Exercise brief -> For the entries below, return the line holding "Task: Tap the" together with all lines after it, unchanged, and leave every picture out.

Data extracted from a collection
[Start of section]

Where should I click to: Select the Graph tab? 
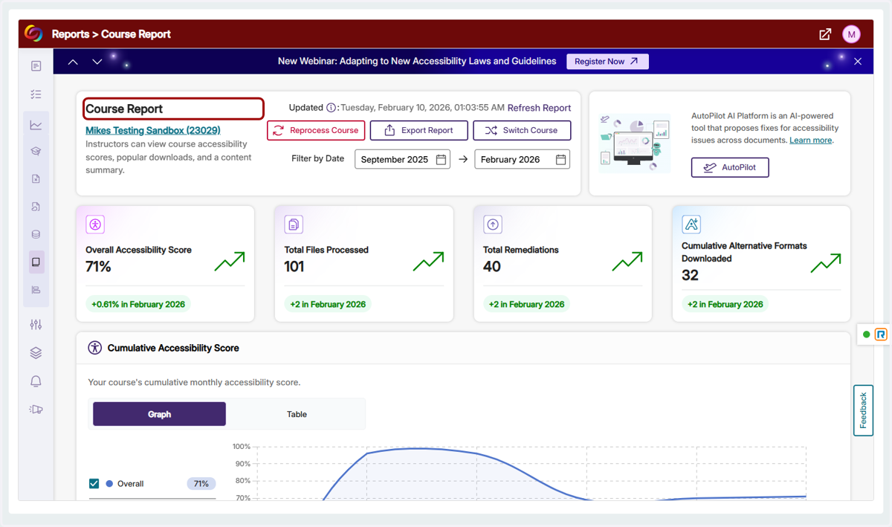click(159, 414)
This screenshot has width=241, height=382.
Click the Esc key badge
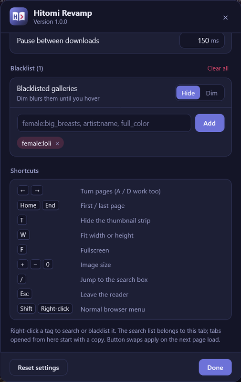(25, 294)
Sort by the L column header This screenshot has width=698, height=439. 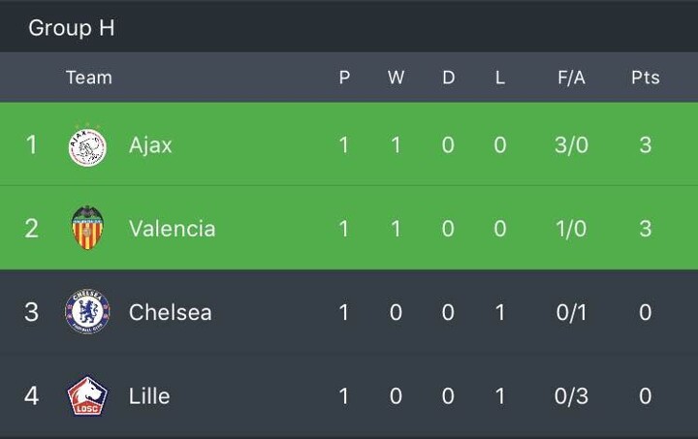[500, 78]
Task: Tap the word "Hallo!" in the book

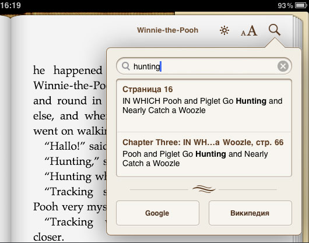Action: (x=65, y=146)
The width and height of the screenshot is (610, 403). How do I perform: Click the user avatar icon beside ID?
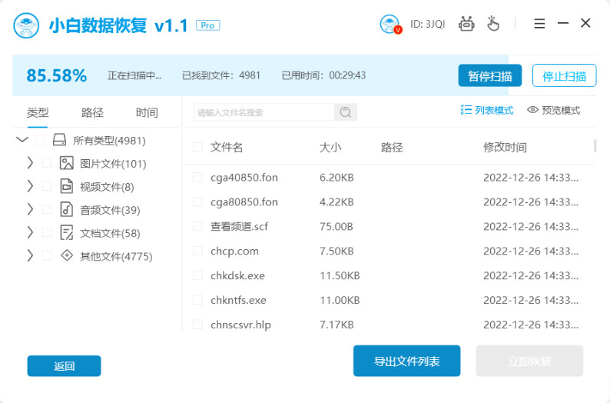[391, 25]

[End of section]

Exercise solution ->
Task: Tap the word "Hallo!" in the book

Action: (x=65, y=146)
The width and height of the screenshot is (610, 403). How do I perform: Click the user avatar icon beside ID?
[391, 25]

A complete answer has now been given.